Try some fire tiger.....shad.....differ the color


----------



## Bluegillin' (Jan 28, 2009)

I looked at the pictures of the baits and I think I discovered the problem....you forgot to add hooks. LOL


----------



## hatteras1 (Jan 18, 2011)

No hooks.. That's too funny.
I've got several places where these should work good. I only painted 6 so I kept two untouched just in case. They may be perfect for Darby Creek Smallmouth or Saugeyes..
I was trying some other blades in the lake behind my apt. I got a lot of small bass before the office lady ran me off, something about no fishing.

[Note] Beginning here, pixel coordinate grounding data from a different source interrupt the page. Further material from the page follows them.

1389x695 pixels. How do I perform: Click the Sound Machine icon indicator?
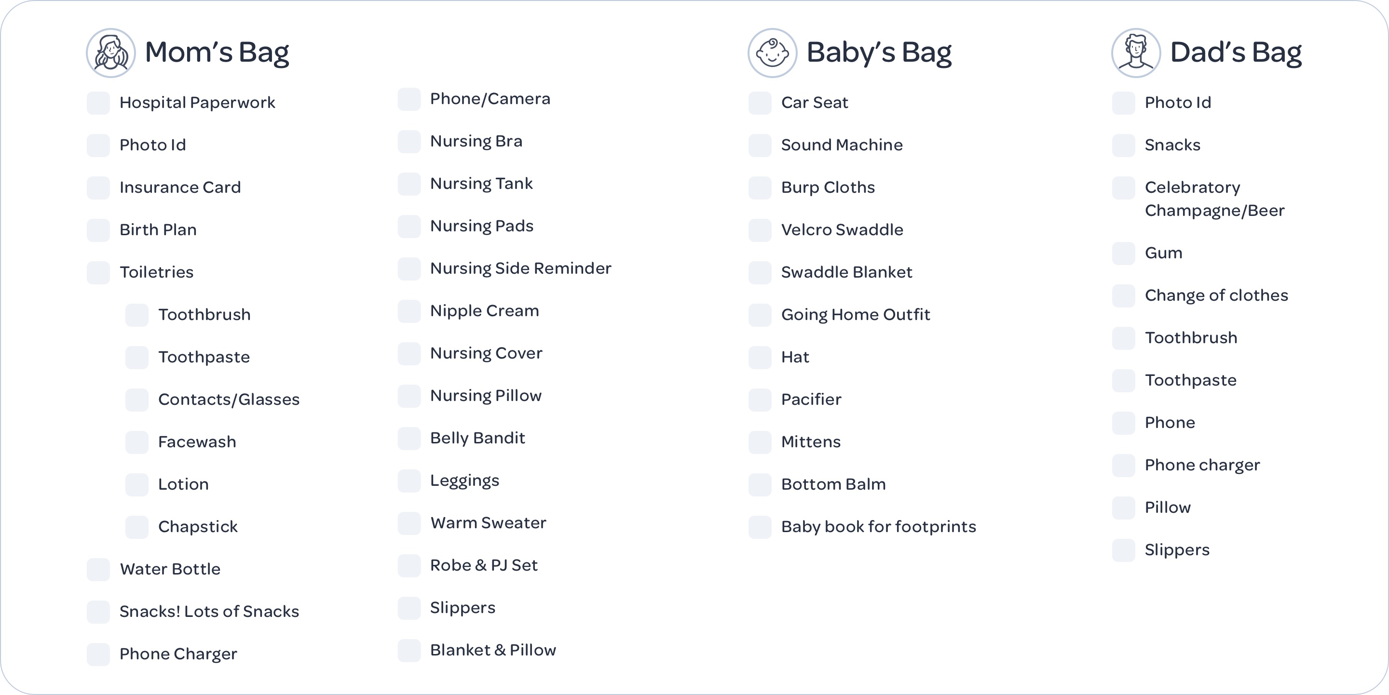(758, 144)
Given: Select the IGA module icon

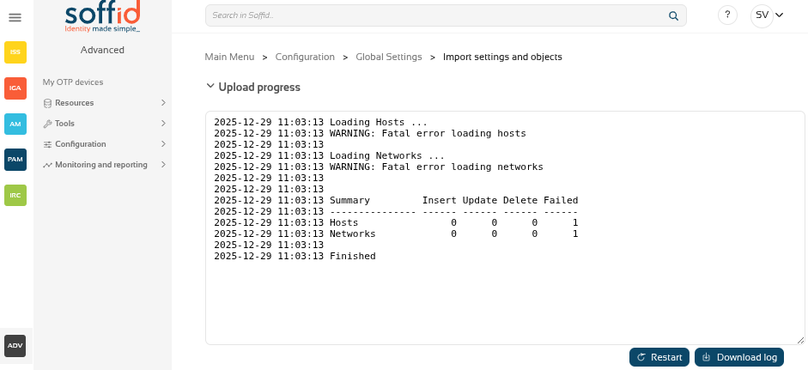Looking at the screenshot, I should pos(15,88).
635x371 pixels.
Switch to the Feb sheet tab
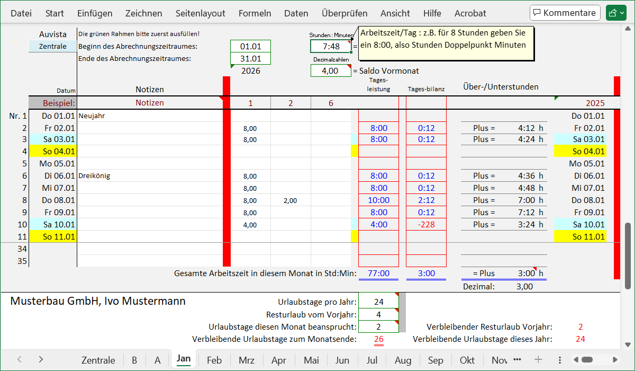tap(214, 359)
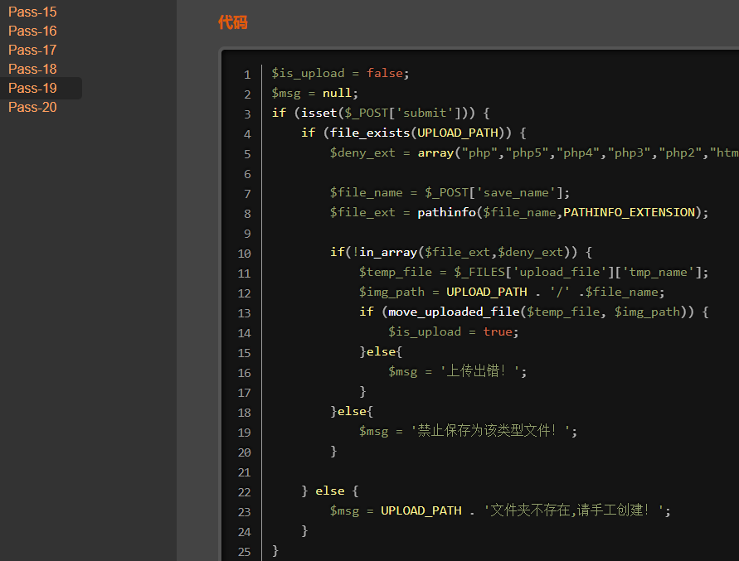Click line number 1 in code gutter
Viewport: 739px width, 561px height.
(247, 75)
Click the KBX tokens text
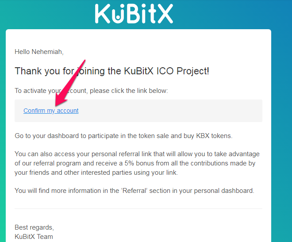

I was sarcastic saying "well why isn't it posted? I ride several miles every night around this lake, and I've never seen a no fishing sign." She said "Turn around."
Sure enough, there was this little sign that said no fishing. The signs could only be seen if you circled the lake clockwise. All the signs faced one direction, and I felt like a Moron.
The next night i'm out there casting, and I had 7 hits but hadn't caught any, and here she comes... I told you yesterday, No Fishing!!
I reeled in and said "I'm not fishing, see... no hooks" She said "That was almost funny." I quit fishing it. The young neighbor boys told me where to fish so the office couldn't see me.. Too funny.


----------



## HappySnag (Dec 20, 2007)

hatteras1 said:


> No hooks.. That's too funny.
> I've got several places where these should work good. I only painted 6 so I kept two untouched just in case. They may be perfect for Darby Creek Smallmouth or Saugeyes..
> I was trying some other blades in the lake behind my apt. I got a lot of small bass before the office lady ran me off, something about no fishing. I was sarcastic saying "well why isn't it posted? I ride several miles every night around this lake, and I've never seen a no fishing sign." She said "Turn around."
> Sure enough, there was this little sign that said no fishing. The signs could only be seen if you circled the lake clockwise. All the signs faced one direction, and I felt like a Moron.
> ...


transpasers will be shot and surviwel's will be shot again.
I will not fish with out permit.plenty good public water to fish.


----------



## hatteras1 (Jan 18, 2011)

Yea, but it was 30' out my back door. had to try


----------



## hatteras1 (Jan 18, 2011)

Got my new blades made for this weekend. Oh darn, picture didn't come out...


----------